THE CONFEDERATION of British Industry has called on the government to undertake an independent review of its existing environmental tax landscape.
In a separate response to the Department of Energy and Climate Change's (DECC) Consultation on a Simplified CRC Energy Efficiency Scheme, the CBI also urged the government to scrap the Carbon Reduction Commitment (CRC) and implement mandatory carbon reporting.
The government initiative Carbon Reduction Commitment Energy Efficiency Scheme (CRC), forces companies to pay for and report on their carbon emissions related to energy use.
The implementation of environmental taxation has been steadily increasing since the mid-1990s, from just four taxes in 1989, to 12 in place today, raising £43.4bn in 2010/11. This represents almost 8% of total tax revenue.

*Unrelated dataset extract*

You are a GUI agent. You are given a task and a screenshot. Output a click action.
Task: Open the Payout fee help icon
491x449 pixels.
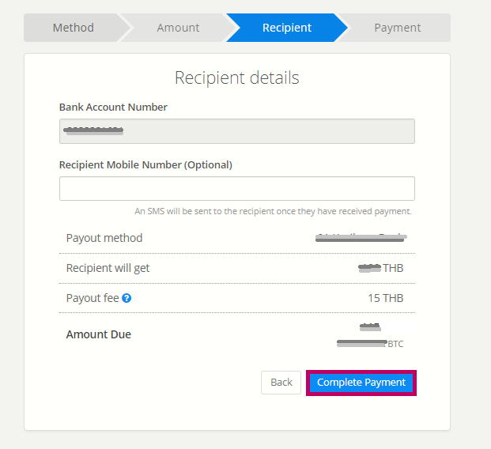pyautogui.click(x=127, y=298)

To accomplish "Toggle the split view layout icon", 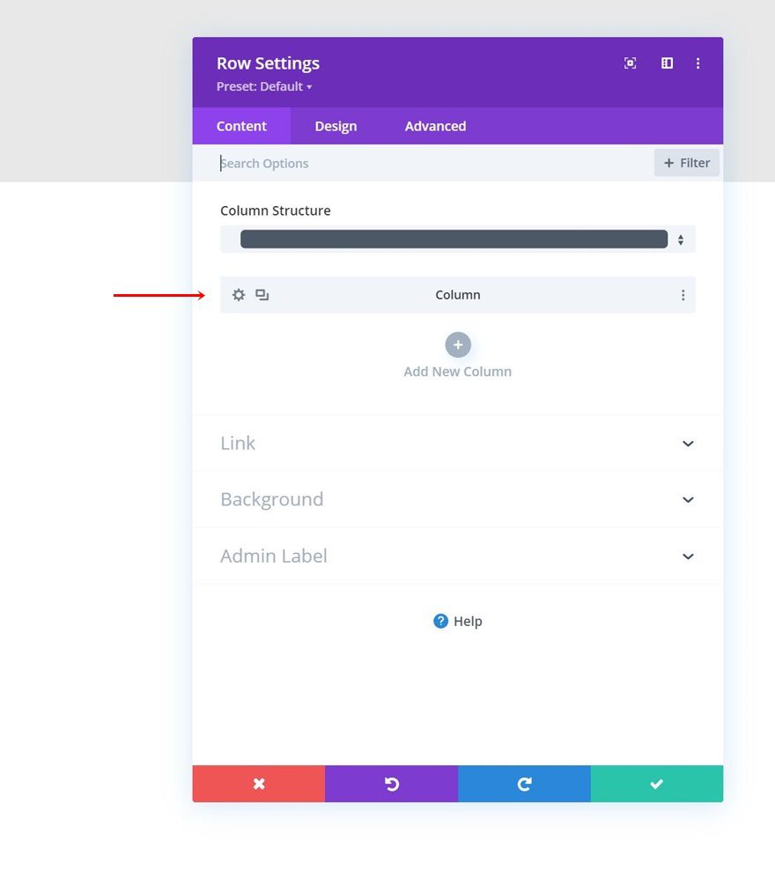I will pyautogui.click(x=666, y=63).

According to the report, Solving a Taxing Puzzle: Making environmental taxes work for business, companies have become disillusioned with the environmental tax landscape, believing the combination of taxes does not work well, is unnecessarily complex and is a drag on business competitiveness.
"Well-designed environmental taxes can be a useful tool to help firms improve their environmental performance and unlock significant business investment. However, poorly planned environmental taxes have damaged businesses and made the UK tax system less attractive to would-be investors," said Ian McCafferty, CBI chief economic advisor.
The report found the most poorly regarded tax is the CRC, which is seen to have become an overcomplicated revenue-raising instrument, and is simply being written off as a cost of doing business in the UK.
"The CRC has become a tax that pretends to be green and does nothing to strengthen the business case to invest in energy efficiency. We urge the government to recognise that this policy is past the point of no return – it should be scrapped, and its reporting elements replaced with mandatory carbon reporting," said Rhian Kelly, CBI director for business environment policy.
When initially constructed by the Labour party it was proposed that revenues from the CRC would be used for investment in environmental initiatives and to fund the scheme. However, when the Tory party were voted into power it was decided revenues from the CRC would go into the government coffeurs.